» **Work instructions**: Reproduce exactly the lines below, from the first through the one containing "Honorários (97, 1816)", and nothing more.

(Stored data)
━━━━━━━━━━
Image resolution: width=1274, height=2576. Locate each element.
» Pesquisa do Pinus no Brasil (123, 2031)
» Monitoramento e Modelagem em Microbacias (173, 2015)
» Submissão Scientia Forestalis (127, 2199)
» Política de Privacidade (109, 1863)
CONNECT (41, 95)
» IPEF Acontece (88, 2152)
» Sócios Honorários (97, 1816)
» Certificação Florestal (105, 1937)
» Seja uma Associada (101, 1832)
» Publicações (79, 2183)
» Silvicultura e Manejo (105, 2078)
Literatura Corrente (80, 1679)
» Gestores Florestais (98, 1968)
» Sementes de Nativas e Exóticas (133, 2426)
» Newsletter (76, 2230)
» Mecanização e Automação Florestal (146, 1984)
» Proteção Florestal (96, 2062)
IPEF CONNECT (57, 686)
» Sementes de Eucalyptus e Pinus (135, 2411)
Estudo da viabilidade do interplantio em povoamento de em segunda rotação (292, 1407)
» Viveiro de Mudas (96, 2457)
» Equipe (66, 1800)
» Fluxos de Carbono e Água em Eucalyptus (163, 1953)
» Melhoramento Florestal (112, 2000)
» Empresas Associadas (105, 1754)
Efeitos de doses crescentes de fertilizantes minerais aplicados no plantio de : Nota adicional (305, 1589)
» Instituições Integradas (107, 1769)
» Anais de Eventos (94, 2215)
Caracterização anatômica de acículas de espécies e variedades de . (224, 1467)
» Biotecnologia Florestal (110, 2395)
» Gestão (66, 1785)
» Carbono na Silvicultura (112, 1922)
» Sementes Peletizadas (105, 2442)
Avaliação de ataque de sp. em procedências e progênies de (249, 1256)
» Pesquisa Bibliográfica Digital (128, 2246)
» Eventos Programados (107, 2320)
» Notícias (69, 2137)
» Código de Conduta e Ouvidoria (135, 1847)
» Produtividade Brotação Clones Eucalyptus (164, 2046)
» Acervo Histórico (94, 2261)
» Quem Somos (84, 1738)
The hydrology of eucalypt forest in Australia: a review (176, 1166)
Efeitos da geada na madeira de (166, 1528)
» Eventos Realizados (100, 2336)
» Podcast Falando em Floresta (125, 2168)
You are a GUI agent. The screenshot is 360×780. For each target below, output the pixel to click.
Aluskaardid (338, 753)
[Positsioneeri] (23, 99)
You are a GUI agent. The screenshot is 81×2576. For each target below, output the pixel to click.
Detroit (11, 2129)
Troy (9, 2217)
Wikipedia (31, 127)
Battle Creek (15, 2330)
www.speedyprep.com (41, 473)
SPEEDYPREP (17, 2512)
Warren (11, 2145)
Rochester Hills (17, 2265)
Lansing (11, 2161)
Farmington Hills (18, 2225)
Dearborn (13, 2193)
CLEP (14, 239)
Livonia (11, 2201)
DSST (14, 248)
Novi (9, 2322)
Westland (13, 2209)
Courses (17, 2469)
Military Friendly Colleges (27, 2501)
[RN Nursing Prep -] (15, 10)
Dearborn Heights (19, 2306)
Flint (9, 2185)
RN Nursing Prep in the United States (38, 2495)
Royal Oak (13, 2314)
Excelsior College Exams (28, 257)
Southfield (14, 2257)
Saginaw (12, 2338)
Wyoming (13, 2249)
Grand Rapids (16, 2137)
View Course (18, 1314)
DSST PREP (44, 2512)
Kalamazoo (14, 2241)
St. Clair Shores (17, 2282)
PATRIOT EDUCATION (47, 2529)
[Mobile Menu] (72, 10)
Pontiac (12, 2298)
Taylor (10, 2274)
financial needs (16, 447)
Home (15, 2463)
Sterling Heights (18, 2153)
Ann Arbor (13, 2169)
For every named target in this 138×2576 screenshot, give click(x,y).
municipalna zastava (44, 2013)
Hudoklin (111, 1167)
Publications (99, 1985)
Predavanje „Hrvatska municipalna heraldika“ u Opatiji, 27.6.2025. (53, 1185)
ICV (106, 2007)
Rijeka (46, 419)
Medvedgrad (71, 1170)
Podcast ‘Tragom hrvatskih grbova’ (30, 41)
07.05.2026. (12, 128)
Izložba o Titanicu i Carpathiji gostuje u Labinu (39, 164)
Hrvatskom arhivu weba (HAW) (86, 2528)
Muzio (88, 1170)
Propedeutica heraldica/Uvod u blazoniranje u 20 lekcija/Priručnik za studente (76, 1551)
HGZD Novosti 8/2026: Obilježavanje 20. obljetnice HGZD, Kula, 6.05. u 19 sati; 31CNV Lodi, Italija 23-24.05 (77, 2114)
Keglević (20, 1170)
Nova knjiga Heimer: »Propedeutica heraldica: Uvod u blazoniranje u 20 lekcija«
━━━━━━━━━━
» **Task solution**:
Image resolution: width=1274, height=2576. Locate each element.
» Pesquisa do Pinus no Brasil (123, 2031)
» Monitoramento e Modelagem em Microbacias (173, 2015)
» Submissão Scientia Forestalis (127, 2199)
» Política de Privacidade (109, 1863)
CONNECT (41, 95)
» IPEF Acontece (88, 2152)
» Sócios Honorários (97, 1816)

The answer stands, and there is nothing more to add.